Fourteenth Amendment - Readmission to DOC in 2019

Trimmier brings both procedural and substantive due process claims arising out of his designation to the SRG Program upon his readmission to the DOC in 2019.

Substantive Due Process

Punishment

Trimmier alleges that his placement in the SRG program in August 2019 as a pretrial detainee based on his prior designation as an SRG member in 2018 was punitive because it was arbitrary and not based on current legitimate safety or security concerns and that the conditions in the program were punitive because they were overly restrictive and harsh. As discussed above, at this stage, the Court cannot determine whether the subsequent decision to place Trimmer in the SRG Program in August 2019 was based on a valid governmental objective or was punitive. Nor can the Court discern whether the restrictive conditions imposed on Trimmier pursuant to his placement in the SRG Program in 2019 were reasonably related to a safety or security concern of DOC or were arbitrary and punitive.

> Given material:
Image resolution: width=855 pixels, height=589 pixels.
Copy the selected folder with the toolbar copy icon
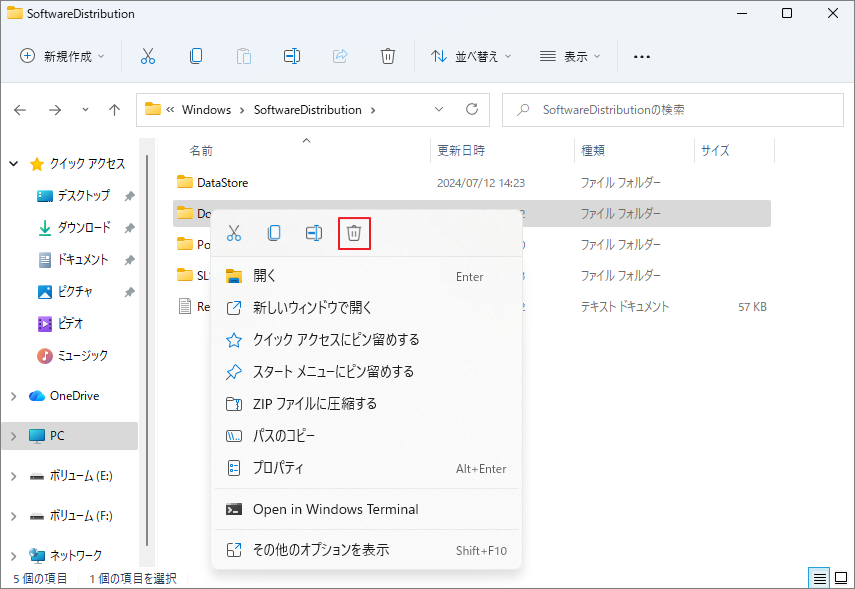pyautogui.click(x=196, y=56)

> Task instructions:
A: For each statement, say whether the due process passage agrees with it, answering yes or no and quoting the deciding words: (i) Trimmier raises only procedural due process claims. (ii) Trimmier was placed in the SRG program in August 2019 as a pretrial detainee. (iii) The Court finds that the restrictive conditions of the 2019 placement were reasonably related to a safety or security concern of DOC.
B: Copy word for word the part of the due process passage starting at "Trimmier brings both" and ending at "DOC in 2019.".
The listing comes from a separate source, unrelated to the due process passage.

> Outputs:
A:
(i) No: "Trimmier brings both procedural and substantive due process claims"
(ii) Yes: "his placement in the SRG program in August 2019 as a pretrial detainee"
(iii) No: "Nor can the Court discern whether the restrictive conditions imposed on Trimmier pursuant to his placement in the SRG Program in 2019 were reasonably related to a safety or security concern of DOC or were arbitrary and punitive."

B:
Trimmier brings both procedural and substantive due process claims arising out of his designation to the SRG Program upon his readmission to the DOC in 2019.